Lo mismo pasaba con mi abuela Emma, quien siempre que llegábamos a su casa nos recibía con tremendo banquete digno de un Ejército entero.
Todo lo que ella hacía lo guardo con recelo en el rincón más preciado de mi memoria para que nunca se me olviden esos sabores que nunca más volveré a experimentar.
Su salsa de molcajete de guaje verde, chiles serranos, ajo y cebolla hacía que la cecina asada con nopales y cebollas tiernas fueran un plato celestial, mientras que sus picaditas de salsa de jitomate, queso añejo y un toque de cebolla también hacían despertar a las 7 de la mañana. Todo era una reverencia cuando se le visitaba: sus chiles rellenos, los huevos en salsa, y cualquier guisado eran motivo de felicidad era verla hacer tortillas con una sonrisa indescriptible, ahora sé que es esa felicidad que te da al cocinar a quien más amas en la vida.
De eso no me di cuenta muchos años después, ya cuando uno toma cierta edad y se da cuenta de lo más valioso de los momentos, de la vida misma.
Mis abuelas demostraban su amor al cocinar y al enseñarlo. Recuerdo perfecto que mi abuela Emma me enseñó a hacer tortillas, lo hizo pacientemente y, a pesar de que lo hacía de una forma pésima, nunca me regañaba; al contrario, me consentía y me decía que, si la comida no tenía un aspecto estético, lo más importante era el sabor, pues al final, la comida siempre tenía un mismo fin que era el alimentar.
Mis abuelas cuando murieron tuvieron todo un ejército de personas que ayudaron en la cocina, lo hacían con ojos tristes, pero sonrisas, era una especie de ritual que solo en esos momentos he experimentado.
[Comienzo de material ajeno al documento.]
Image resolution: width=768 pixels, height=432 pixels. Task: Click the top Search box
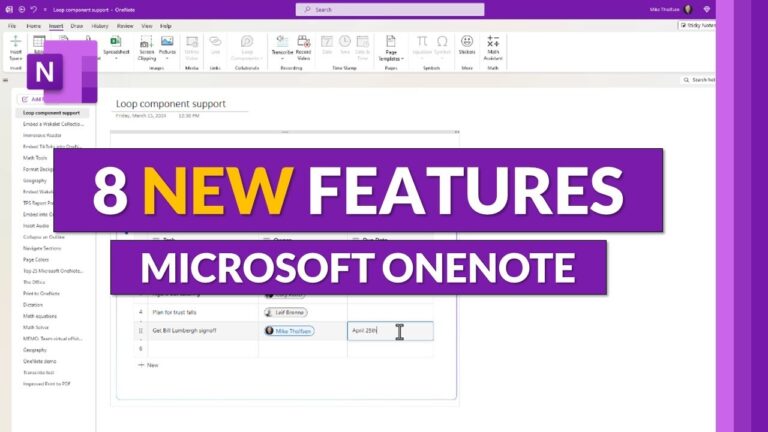pos(390,9)
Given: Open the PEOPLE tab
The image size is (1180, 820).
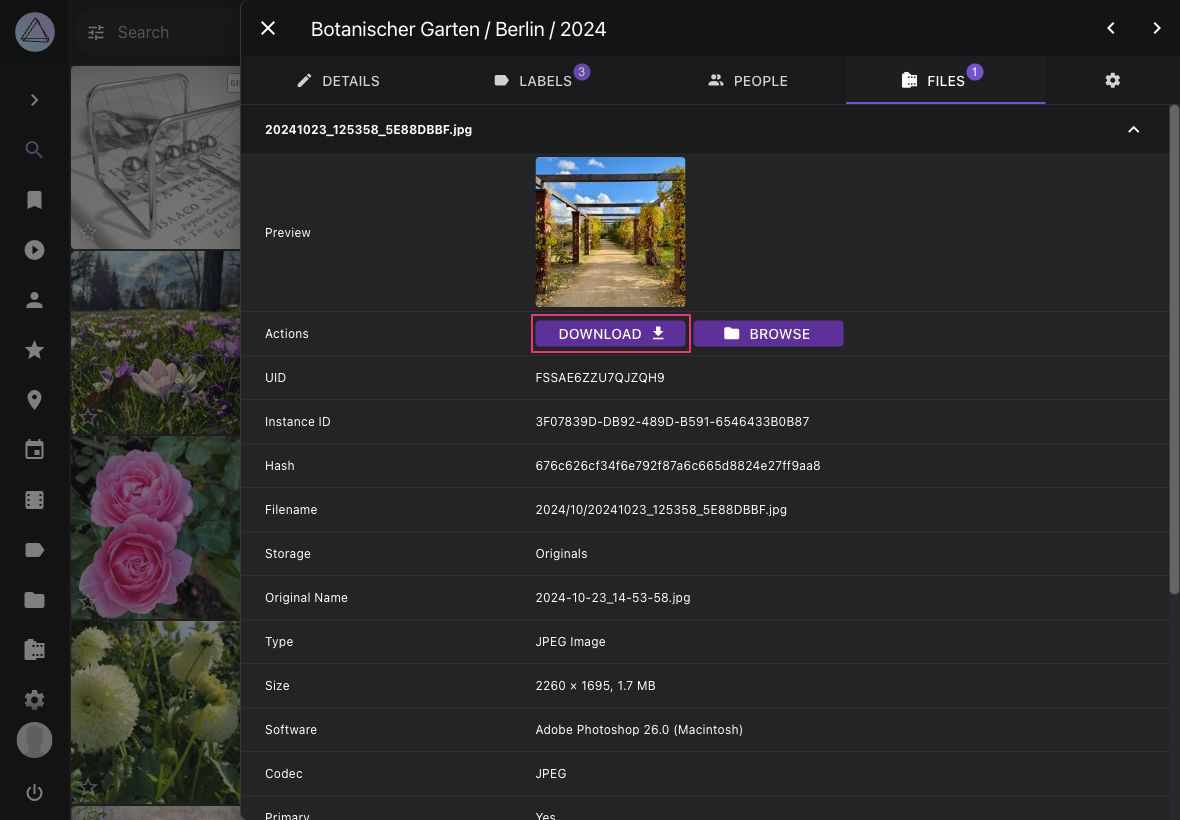Looking at the screenshot, I should 747,80.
Era tratar de aliviar la muerte por medio de comida deliciosa era ofrecer sin ningún fin un consuelo a los que lloraban una pérdida irreparable.
Fue tanto el consuelo que aún recuerdo las tortitas de arroz en salsa de jitomate que mis tías hicieron en el funeral de mi abuela Emma. Si no hubiera sido por ese platillo creo que nada me hubiera sanado de esa herida.
Con mi abuela Lupita también lo fue. Vi a todas esas mujeres con las que cocinaba mi abuela unida para darle un banquete a su memoria.
No me imagino mejor herencia que los recuerdos y la comida, sus enseñanzas en la cocina y también los sabores que aún están en la memoria, mientras que justo ahora babeo al recordar cada uno de mis platillos favoritos que ellas me compartían con tanto amor.